Lady Sarah Almont subió a cubierta y vio a Hunter mirando atentamente por la borda.

– Buenos días, capitán -dijo.

Él se volvió y le hizo una pequeña reverencia.

– Señora.

– Capitán, estáis muy pálido. ¿Os encontráis bien?

Sin responder, Hunter corrió al otro lado del puente de popa y siguió escrutando las olas, muy concentrado.

Enders, desde el timón, preguntó:

– ¿Lo veis?

– ¿Ver qué? -inquirió lady Sarah.

– No -contestó Hunter-. Se ha sumergido.

– Aquí el mar debe de tener una profundidad de cincuenta metros -dijo Enders-, pero para esa cosa es poco profundo.

– ¿Qué cosa? -preguntó lady Sarah, con un mohín encantador.

Hunter volvió a su lado.

– Podría regresar -dijo Enders.

– Sí -coincidió Hunter.

Ella miró a Hunter y luego a Enders.

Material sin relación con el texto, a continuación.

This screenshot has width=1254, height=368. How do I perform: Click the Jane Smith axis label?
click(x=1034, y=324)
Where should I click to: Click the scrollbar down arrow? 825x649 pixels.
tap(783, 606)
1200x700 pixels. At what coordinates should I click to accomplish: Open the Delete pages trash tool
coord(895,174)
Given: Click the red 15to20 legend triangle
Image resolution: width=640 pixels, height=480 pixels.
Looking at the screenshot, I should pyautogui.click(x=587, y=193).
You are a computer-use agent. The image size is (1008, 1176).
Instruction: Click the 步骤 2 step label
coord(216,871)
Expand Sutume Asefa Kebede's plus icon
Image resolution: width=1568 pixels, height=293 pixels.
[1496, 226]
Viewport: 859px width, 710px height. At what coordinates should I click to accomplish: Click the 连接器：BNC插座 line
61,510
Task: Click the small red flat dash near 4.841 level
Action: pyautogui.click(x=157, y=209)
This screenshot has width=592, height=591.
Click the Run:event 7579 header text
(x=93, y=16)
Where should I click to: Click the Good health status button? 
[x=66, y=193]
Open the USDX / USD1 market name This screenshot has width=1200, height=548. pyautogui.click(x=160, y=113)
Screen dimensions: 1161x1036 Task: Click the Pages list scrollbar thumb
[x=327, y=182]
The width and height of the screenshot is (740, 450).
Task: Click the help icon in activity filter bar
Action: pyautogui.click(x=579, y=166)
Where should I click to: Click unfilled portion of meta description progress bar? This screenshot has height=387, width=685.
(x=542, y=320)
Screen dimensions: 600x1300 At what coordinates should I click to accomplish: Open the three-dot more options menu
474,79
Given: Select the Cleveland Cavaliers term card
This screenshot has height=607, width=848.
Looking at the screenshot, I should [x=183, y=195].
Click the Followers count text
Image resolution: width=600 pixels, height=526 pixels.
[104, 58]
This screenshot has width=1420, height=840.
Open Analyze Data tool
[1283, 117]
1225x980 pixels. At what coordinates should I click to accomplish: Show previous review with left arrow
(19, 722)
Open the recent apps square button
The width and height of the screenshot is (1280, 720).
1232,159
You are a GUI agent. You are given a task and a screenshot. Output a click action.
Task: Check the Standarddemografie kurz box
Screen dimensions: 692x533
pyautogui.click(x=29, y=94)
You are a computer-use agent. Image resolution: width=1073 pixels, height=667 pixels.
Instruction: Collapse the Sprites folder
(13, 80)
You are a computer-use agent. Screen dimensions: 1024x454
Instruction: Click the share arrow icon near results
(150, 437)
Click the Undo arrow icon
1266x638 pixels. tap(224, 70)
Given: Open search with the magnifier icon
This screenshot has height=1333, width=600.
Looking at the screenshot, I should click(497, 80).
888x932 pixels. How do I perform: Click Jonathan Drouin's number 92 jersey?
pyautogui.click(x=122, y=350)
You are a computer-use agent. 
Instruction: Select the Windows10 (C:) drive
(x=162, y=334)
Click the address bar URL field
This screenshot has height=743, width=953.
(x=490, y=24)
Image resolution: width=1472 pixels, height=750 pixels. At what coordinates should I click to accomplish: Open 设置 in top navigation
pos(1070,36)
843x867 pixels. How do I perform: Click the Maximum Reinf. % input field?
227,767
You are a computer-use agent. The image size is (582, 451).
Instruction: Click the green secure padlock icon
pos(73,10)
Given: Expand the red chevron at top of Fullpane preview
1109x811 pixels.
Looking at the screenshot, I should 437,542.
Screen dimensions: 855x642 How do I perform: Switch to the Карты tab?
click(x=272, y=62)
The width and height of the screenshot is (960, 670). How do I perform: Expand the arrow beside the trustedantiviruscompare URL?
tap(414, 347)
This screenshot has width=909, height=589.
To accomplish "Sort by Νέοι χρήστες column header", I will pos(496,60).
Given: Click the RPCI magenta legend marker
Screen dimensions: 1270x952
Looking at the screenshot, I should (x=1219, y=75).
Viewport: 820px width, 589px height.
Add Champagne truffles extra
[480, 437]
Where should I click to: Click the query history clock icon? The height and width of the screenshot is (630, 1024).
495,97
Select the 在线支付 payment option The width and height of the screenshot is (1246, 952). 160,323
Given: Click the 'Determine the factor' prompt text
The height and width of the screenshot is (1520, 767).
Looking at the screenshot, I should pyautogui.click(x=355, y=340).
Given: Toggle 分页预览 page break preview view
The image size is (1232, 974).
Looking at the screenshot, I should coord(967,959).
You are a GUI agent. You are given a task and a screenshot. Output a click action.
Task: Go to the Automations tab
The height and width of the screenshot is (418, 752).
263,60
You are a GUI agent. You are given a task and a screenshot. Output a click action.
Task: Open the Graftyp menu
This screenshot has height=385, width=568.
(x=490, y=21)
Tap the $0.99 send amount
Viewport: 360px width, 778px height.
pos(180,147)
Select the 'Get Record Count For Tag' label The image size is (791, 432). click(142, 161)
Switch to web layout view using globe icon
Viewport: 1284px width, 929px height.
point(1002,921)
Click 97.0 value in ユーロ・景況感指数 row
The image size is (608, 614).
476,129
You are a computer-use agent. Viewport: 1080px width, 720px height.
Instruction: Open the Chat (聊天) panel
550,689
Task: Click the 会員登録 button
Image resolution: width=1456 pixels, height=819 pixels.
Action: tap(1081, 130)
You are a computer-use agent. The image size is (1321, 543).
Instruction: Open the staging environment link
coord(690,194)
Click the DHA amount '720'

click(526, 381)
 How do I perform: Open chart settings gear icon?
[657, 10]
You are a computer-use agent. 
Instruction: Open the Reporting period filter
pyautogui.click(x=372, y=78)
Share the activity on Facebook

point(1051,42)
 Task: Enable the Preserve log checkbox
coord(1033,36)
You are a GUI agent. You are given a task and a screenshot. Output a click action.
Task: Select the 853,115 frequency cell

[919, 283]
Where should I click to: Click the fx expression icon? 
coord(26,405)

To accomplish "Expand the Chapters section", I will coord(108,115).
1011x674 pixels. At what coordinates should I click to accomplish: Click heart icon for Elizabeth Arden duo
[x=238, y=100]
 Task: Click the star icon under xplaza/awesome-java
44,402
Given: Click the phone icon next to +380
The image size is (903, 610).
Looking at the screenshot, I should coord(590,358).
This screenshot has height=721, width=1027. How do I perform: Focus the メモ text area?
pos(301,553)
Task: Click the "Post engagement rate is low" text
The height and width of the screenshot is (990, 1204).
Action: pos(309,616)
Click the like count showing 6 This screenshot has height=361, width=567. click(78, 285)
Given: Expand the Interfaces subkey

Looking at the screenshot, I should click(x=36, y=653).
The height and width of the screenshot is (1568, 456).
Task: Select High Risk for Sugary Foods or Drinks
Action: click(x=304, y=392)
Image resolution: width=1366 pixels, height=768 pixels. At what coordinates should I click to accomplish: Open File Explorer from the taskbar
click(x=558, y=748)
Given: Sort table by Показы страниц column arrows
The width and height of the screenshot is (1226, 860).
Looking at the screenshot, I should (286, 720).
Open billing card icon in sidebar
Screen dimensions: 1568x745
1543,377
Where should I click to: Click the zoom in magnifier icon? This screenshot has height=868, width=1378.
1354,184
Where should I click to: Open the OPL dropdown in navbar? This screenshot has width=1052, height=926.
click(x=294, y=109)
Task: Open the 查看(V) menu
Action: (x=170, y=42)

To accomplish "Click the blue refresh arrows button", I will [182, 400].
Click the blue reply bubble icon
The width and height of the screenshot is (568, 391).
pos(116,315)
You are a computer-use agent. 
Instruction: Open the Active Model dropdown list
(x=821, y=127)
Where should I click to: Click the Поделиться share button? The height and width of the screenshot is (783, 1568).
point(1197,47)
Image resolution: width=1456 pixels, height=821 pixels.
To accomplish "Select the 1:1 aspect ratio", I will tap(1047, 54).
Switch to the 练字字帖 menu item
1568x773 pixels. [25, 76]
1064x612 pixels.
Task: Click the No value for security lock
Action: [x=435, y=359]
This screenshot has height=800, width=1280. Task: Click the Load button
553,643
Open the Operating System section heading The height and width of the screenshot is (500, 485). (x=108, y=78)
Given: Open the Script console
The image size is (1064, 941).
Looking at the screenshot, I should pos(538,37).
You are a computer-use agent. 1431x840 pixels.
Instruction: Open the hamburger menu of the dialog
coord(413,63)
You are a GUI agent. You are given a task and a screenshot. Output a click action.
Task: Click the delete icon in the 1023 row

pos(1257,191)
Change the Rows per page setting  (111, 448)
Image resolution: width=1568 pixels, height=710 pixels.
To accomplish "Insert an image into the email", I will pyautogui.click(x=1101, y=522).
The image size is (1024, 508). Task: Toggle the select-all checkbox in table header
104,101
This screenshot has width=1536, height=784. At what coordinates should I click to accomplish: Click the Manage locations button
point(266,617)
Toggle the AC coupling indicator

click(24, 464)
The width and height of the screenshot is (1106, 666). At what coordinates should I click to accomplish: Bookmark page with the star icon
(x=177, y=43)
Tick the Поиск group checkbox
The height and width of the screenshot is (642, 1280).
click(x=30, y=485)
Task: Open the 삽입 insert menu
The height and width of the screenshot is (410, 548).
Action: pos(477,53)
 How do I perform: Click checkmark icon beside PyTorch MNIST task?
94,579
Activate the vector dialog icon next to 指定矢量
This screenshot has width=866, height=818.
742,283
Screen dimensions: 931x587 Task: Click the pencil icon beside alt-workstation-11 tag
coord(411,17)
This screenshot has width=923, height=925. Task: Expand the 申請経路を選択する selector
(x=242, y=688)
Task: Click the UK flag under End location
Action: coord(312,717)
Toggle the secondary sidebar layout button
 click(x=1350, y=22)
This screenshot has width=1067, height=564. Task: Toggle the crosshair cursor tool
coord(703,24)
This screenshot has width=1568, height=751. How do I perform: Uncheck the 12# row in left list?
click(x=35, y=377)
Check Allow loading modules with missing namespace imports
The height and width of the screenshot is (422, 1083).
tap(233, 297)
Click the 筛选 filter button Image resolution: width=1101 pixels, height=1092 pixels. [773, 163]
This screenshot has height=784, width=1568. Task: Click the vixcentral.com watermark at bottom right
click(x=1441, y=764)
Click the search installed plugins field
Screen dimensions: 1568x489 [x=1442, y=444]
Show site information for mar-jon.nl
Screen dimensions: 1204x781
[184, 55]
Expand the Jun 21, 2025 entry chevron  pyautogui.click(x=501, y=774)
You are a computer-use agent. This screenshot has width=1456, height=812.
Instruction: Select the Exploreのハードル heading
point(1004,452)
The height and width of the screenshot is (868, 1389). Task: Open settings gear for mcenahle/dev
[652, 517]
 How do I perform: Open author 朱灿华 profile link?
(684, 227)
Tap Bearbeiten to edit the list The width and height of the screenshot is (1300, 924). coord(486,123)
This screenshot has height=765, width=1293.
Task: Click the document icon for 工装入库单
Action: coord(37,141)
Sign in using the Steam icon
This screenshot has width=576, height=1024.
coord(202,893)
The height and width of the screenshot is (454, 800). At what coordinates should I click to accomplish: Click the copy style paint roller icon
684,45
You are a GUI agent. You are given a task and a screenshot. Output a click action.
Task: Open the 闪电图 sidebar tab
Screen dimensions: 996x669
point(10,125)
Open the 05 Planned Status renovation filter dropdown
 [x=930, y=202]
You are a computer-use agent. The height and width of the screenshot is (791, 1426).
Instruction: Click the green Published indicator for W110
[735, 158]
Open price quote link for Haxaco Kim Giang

Ambos estaban empapados de sudor, y muy pálidos.

– Capitán, no soy marinero. ¿Qué significa esto?

Enders, a punto de estallar, dijo:

– Por la sangre de Cristo, señora, acabamos de ver…

– … un presagio -concluyó Hunter rápidamente, lanzando una mirada de advertencia a Enders-. Un presagio, señora.

– ¿Un presagio? ¿Sois supersticioso, capitán?

– Sí, es muy supersticioso, sí -interrumpió Enders, mirando hacia el horizonte.

– Es evidente -dijo lady Sarah, golpeando el suelo con el pie- que no vais a contarme qué sucede.

– Así es -dijo Hunter sonriendo.

A pesar de estar pálido, su sonrisa era encantadora.

Podía llegar a ser realmente exasperante, pensó ella.

– Sé que soy una mujer -empezó-, pero debo insistir…

En ese momento, Lazue gritó:

– ¡Barco a la vista!

Con el catalejo, y forzando la vista, Hunter vio unas velas cuadradas a popa, que apenas asomaban por encima de la línea del horizonte. Miró a Enders, pero el artista del mar estaba gritando órdenes para desplegar todas las velas de El Trinidad. Se desplegaron los juanetes, así como la vela de cruz, y el galeón ganó velocidad.

Una salva de advertencia pasó cerca del Cassandra, a un cuarto de milla delante de ellos. Enseguida, el pequeño balandro también soltó todas las velas.